The Utah Symphony Orchestra, conducted by Janssen, with narration again by Arnold, performed the Genesis Suite on 9 February 1947 in the Tabernacle in Salt Lake City. Press reviews of the concert and correspondence from Janssen to Shilkret regarding the performance are reproduced in the archival edition of the Shilkret autobiography.

Janssen conducted the Portland Symphony Orchestra and the Portland Symphonic Choir, again with narration by Arnold, circa December 1947. Press reviews and relevant correspondence from Janssen to Shilkret are reproduced in the archival edition of the Shilkret autobiography.

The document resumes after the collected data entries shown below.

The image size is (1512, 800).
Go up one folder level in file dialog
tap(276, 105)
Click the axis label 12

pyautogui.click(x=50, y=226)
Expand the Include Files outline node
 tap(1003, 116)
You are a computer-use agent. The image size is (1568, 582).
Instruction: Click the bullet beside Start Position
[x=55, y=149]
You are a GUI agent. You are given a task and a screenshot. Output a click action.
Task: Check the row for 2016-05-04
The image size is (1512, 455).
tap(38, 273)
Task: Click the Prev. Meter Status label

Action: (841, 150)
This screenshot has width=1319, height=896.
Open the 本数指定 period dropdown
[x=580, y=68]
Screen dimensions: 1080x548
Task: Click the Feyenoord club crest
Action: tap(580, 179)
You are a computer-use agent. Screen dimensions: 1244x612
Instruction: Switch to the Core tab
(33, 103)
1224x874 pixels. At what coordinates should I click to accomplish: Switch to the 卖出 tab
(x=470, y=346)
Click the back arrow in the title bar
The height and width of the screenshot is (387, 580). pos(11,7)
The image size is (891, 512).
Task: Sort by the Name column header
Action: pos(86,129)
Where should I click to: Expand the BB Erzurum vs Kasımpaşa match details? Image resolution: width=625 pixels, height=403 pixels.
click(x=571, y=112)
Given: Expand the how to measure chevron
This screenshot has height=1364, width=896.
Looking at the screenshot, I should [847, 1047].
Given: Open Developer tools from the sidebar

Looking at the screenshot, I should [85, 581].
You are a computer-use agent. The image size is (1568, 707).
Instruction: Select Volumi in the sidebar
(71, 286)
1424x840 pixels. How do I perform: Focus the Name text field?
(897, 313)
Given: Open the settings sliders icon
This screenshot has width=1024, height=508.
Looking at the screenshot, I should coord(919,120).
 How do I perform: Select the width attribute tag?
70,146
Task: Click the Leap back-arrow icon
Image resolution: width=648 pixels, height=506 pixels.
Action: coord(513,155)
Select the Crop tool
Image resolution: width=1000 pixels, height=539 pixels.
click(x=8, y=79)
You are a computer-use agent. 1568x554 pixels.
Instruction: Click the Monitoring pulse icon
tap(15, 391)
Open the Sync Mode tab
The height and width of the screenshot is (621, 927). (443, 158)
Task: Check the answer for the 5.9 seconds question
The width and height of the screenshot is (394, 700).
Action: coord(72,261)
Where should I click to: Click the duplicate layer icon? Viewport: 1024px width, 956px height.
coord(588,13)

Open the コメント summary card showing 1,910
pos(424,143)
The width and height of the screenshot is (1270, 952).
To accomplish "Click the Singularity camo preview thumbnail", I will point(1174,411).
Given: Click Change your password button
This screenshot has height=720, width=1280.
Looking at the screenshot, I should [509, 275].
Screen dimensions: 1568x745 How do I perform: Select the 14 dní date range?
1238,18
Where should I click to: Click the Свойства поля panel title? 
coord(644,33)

Problems with Artist Record company led Janssen and Shilkret to stop sales by Artist and destroy existing stock in order for Capitol Records to issue the Genesis Suite as Album P8125 and P8125Y-Z. Schoenberg's contribution was restored to its first position and a new narration track was dubbed circa December 1950. A 1951 royalty statement in the Shilkret archives notes “Advances: One-half of $500.00 fee paid to Ted Osborne for narration.” This album was reissued in 2001 in CD format as Angel Records 67729.

A completely new recording of the Genesis Suite was made in December 2000 at Jesus-Christus-Kirche in Berlin by the Rundfunk-Sinfonieorchester Berlin, conducted by Gerard Schwarz and featuring the Ernst Senff Chor. The narration was by acting stars Tovah Feldshuh, Barbara Feldon, David Margulies, Fritz Weaver, and writer Isaiah Sheffer. The recordings were made from recreated scores. The liner notes state that the only copies of five of the scores were destroyed in a fire in Nathaniel Shilkret's home in the 1960s. There was a fire in his son Arthur Shilkret's store at 55 Church Street, Malverne, New York on 26 October 1973 (documented in the 1 November 1973 Malverne Times, a copy of which is reproduced in the archival edition of the Shilkret autobiography). However, full scores prepared by Shilkret of all seven parts are still in the Shilkret archives as well as Castelnuevo-Tedesco's original signed submitted score, dated 11 March 1944.

The Genesis Suite was performed by the Seattle Symphony Orchestra, conducted by Gerard Schwarz, accompanied by the University of Washington Chorale, with narrative by F. Murray Abraham and Patty Duke on 29 and 31 May 2008.

The Genesis Suite was performed for the first time in the UK by the London Symphony Orchestra under the direction of Simon Rattle in 2018.